The remarkable thing about Alameda County’s June 29th special election was that social justice attorney Jani Ramachandran qualified for an August 31st runoff against Alameda school board member Mia Bonta. Surprisingly, she failed to get the 50 percent required to win outright the seat vacated by her husband, Rob Bonta.
The special election became necessary after Governor Gavin Newsom appointed Bonta’s husband to fill the post of state Attorney General office. Xavier Becerra had vacated the AG’s office after Newsom appointed him to replace former U.S. Senator Kamala Harris, who resigned after she was elected Vice President and tiebreaker in the U.S. Senate.
As a volunteer poll worker, I didn’t see much election business that day. Only 10 people showed up to vote in person. Most votes were cast by mail.
… America is not so much a democracy as a confederation of one-party states, the difference being which party controls which state …
The principal benefit of this exercise in civic duty was giving me a chance to spend 14 hours in laughter-filled discussion with nine fellow citizens who were, like me, more interested in the electoral process than in the candidate tallies.

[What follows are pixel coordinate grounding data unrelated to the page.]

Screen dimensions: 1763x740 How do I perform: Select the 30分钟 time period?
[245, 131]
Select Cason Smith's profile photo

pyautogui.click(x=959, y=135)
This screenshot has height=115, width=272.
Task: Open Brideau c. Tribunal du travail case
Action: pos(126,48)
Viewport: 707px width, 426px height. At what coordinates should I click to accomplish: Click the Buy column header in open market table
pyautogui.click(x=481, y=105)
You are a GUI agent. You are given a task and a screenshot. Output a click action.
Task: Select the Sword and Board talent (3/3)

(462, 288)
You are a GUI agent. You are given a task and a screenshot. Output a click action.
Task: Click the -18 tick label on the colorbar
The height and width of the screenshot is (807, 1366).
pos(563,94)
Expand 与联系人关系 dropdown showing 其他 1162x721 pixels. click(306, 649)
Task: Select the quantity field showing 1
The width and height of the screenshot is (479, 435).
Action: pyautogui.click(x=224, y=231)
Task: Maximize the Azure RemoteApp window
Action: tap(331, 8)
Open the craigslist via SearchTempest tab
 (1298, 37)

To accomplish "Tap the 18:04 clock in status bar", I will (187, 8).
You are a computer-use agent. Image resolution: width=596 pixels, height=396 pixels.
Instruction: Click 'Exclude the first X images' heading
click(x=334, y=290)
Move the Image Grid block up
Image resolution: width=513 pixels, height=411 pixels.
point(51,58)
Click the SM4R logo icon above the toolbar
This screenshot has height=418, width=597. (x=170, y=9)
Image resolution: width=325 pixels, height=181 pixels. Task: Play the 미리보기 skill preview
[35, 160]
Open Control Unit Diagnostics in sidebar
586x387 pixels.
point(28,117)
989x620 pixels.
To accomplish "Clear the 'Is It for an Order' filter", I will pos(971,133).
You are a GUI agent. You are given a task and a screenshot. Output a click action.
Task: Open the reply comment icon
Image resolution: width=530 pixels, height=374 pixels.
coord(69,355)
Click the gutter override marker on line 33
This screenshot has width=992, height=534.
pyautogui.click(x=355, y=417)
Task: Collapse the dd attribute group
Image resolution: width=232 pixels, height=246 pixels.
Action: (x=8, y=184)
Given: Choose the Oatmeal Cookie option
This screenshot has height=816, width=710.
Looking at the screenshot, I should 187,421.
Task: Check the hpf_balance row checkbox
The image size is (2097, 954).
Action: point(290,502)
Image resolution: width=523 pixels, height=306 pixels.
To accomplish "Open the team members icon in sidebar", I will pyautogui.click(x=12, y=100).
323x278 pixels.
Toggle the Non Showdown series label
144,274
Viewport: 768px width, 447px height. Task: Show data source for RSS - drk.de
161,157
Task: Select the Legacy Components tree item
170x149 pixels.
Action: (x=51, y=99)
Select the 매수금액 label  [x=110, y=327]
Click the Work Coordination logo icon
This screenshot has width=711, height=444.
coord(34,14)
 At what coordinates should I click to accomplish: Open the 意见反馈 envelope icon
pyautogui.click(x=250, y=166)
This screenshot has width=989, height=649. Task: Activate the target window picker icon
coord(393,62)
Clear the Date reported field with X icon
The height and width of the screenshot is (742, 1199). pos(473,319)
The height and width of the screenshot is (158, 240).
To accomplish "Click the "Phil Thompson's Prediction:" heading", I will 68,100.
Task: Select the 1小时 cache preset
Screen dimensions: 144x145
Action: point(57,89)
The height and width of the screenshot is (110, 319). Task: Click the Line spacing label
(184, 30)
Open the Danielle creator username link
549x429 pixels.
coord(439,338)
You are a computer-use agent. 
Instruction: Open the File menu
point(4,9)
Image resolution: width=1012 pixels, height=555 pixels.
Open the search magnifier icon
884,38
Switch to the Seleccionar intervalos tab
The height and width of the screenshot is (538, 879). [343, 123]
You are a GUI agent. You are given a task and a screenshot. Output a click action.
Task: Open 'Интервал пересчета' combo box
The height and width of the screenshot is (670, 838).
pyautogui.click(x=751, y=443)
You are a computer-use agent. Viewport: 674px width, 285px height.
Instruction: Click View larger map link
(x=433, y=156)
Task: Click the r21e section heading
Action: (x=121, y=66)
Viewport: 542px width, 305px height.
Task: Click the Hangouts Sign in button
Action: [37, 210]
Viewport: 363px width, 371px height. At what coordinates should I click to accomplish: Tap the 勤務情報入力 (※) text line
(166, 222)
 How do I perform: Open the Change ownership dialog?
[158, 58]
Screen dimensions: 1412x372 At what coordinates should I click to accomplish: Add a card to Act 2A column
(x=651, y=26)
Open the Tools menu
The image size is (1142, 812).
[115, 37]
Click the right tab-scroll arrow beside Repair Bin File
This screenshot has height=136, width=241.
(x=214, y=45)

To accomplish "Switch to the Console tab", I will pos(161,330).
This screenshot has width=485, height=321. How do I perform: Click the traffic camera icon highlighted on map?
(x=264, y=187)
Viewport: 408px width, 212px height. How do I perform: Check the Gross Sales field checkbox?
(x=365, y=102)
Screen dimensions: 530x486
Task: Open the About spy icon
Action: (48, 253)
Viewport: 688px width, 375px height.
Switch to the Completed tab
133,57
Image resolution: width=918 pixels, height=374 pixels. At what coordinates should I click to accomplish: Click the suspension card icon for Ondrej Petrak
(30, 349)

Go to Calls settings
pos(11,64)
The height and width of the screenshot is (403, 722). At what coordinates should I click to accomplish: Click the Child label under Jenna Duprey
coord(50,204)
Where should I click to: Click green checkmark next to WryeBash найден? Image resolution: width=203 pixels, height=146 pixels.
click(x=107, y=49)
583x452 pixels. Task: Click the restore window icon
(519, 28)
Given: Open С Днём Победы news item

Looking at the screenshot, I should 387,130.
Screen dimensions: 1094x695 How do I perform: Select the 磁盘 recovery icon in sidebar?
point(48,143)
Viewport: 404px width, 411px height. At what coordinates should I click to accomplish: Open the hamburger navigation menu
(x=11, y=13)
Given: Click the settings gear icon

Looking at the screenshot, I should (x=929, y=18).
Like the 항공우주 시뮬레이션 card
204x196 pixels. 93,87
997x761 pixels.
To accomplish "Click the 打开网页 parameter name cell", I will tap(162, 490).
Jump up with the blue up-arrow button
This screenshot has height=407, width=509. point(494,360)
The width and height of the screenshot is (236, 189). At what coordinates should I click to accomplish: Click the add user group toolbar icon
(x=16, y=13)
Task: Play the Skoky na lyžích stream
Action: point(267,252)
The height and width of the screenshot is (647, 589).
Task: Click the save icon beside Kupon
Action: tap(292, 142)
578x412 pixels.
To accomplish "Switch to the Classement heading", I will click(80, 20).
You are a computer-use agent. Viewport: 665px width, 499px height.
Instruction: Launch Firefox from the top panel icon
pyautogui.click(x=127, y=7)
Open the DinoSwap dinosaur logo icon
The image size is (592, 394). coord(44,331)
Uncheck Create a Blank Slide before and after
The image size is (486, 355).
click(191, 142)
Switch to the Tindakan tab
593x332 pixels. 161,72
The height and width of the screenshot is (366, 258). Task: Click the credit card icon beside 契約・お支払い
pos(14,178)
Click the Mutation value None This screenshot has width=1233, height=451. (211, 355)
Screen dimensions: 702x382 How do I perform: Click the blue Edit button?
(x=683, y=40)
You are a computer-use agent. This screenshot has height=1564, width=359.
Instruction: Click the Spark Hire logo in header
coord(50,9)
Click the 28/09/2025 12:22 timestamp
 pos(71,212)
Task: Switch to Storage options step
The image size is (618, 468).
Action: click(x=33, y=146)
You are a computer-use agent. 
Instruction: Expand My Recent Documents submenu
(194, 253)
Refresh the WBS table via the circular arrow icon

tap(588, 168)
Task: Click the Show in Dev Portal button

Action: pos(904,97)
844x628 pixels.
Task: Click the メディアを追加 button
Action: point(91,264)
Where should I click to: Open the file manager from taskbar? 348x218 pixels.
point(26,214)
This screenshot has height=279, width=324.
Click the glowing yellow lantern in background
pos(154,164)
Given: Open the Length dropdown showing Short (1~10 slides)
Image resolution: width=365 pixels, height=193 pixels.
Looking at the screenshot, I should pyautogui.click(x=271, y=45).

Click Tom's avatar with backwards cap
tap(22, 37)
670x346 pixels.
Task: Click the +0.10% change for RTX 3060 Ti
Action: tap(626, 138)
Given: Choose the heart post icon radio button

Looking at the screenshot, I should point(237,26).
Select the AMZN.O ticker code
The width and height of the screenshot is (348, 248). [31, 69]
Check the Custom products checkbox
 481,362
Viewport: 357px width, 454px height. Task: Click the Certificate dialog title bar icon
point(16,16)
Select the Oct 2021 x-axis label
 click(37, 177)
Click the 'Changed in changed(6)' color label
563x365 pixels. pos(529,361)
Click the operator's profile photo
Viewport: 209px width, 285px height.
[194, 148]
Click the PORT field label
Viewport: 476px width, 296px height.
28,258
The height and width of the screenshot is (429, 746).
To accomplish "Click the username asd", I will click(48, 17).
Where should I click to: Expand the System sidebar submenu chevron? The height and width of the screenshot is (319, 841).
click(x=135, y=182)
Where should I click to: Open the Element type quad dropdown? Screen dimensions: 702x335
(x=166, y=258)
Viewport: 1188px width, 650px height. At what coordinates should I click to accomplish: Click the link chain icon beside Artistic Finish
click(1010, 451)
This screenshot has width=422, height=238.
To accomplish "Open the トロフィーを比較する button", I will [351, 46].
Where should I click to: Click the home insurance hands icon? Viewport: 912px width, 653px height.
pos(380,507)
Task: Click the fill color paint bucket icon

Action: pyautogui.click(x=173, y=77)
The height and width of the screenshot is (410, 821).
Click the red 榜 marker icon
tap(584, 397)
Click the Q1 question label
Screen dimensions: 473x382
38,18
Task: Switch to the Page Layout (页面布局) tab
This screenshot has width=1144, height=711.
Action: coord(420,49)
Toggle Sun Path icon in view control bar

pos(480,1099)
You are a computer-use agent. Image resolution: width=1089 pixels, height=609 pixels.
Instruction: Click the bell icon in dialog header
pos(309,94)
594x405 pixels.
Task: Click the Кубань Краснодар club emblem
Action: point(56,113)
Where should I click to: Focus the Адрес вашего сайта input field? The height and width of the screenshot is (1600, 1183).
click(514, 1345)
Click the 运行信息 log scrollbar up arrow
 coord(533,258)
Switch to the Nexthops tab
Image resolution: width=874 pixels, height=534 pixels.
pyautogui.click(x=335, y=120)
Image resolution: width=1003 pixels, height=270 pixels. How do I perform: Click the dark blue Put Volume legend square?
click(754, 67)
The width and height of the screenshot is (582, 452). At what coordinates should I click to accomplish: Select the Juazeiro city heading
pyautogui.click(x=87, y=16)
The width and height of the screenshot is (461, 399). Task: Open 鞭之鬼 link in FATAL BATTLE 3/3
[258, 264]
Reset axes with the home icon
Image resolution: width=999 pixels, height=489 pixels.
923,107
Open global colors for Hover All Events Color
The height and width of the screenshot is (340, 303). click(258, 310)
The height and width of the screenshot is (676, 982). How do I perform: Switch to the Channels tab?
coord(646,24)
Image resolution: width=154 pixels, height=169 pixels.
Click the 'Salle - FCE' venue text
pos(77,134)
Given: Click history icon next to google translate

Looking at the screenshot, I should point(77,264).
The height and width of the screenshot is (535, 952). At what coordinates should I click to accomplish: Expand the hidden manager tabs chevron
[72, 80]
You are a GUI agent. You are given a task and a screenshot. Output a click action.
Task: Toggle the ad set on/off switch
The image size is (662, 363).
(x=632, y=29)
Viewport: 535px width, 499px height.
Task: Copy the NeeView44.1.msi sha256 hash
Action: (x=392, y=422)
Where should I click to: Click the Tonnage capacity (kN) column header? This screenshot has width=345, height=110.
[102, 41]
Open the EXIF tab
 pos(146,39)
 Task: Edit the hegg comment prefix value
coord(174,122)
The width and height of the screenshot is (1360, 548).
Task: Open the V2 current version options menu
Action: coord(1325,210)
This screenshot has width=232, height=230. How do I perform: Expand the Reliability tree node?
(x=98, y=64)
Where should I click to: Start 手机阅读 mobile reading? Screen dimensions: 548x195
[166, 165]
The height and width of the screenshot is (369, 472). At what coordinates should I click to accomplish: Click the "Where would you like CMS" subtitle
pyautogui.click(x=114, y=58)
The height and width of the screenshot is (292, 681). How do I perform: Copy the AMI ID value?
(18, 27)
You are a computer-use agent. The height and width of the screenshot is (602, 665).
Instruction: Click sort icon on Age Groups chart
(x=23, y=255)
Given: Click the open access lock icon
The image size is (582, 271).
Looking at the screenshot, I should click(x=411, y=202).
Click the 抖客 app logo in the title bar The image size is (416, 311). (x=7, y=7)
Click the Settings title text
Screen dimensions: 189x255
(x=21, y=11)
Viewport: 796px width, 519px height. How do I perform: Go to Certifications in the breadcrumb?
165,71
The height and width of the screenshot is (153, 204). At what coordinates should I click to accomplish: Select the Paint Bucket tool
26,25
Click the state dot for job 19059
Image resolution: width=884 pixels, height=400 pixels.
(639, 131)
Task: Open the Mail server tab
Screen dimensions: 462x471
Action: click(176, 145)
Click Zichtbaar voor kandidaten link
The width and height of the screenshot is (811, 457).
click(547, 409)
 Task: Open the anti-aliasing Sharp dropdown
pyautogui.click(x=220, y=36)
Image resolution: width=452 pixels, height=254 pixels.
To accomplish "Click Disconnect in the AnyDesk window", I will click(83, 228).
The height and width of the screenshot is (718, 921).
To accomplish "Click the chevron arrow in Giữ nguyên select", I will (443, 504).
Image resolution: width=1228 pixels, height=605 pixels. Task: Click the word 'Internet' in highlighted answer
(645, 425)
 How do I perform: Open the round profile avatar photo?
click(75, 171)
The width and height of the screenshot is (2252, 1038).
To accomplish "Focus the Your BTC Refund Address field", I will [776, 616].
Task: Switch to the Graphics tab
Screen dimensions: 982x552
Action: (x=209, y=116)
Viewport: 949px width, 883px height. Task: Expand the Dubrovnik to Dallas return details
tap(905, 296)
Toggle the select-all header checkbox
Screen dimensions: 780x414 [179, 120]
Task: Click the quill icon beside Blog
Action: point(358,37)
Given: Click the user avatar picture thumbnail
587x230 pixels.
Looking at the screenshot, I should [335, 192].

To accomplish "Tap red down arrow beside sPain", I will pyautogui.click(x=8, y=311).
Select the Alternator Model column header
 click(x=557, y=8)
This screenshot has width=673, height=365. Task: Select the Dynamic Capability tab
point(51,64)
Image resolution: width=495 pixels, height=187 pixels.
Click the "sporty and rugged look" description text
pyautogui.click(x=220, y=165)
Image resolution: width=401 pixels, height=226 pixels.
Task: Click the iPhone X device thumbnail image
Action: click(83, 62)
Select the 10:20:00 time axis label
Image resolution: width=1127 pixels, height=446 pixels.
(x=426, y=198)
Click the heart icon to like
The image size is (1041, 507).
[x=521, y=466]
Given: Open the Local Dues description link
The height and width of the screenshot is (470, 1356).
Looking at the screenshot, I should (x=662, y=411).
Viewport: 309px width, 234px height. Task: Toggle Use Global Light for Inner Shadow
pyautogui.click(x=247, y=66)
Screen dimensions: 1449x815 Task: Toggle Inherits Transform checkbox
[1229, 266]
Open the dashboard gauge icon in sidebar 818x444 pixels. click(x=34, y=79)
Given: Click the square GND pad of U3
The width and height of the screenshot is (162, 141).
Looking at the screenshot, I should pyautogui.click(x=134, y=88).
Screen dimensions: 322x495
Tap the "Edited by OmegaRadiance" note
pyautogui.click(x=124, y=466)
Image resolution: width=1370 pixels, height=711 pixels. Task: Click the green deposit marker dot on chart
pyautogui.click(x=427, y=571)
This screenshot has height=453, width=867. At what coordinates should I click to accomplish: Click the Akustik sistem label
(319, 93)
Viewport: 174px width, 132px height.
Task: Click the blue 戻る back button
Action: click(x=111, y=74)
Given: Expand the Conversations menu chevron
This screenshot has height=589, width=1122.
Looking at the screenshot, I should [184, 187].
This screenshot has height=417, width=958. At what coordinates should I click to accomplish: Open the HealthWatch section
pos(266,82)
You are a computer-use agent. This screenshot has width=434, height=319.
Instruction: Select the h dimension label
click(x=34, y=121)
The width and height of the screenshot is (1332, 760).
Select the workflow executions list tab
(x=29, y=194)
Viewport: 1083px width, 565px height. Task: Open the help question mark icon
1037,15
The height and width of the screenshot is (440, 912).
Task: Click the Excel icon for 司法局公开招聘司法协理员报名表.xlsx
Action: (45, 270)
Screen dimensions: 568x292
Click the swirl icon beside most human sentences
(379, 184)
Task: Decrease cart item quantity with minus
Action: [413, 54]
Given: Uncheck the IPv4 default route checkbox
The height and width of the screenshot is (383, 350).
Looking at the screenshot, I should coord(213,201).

Our mixed-race, mixed-gender group skewed toward Medicare eligibility. But one of us was a new college grad. He informed us that he’d spent the last four years studying what had gone wrong with America. We smiled. Some of us had spent lifetimes wondering.
What I found sad and disturbing about that day was learning that more than $1.5 million had been spent in that special election to determine whether Bob Bonta’s wife should replace him –she eventually did — in a state legislature in which Democrats already control both houses, as well as the office of governor.
No matter who had won this election, nothing much would have changed. California is a one-party state.And that’s the norm in America.
The National Conference of State Legislators website shows that Democrats control both houses of the legislature and the governor’s office in 14 states. Republicans hold the same two-fisted control of government in 23 states. Only twelve states have governments in which control is divided between opposing parties. Nebraska, which has a unicameral legislature, is left out of the count.
America is not so much a democracy as a confederation of one-party states, the difference being which party controls which state.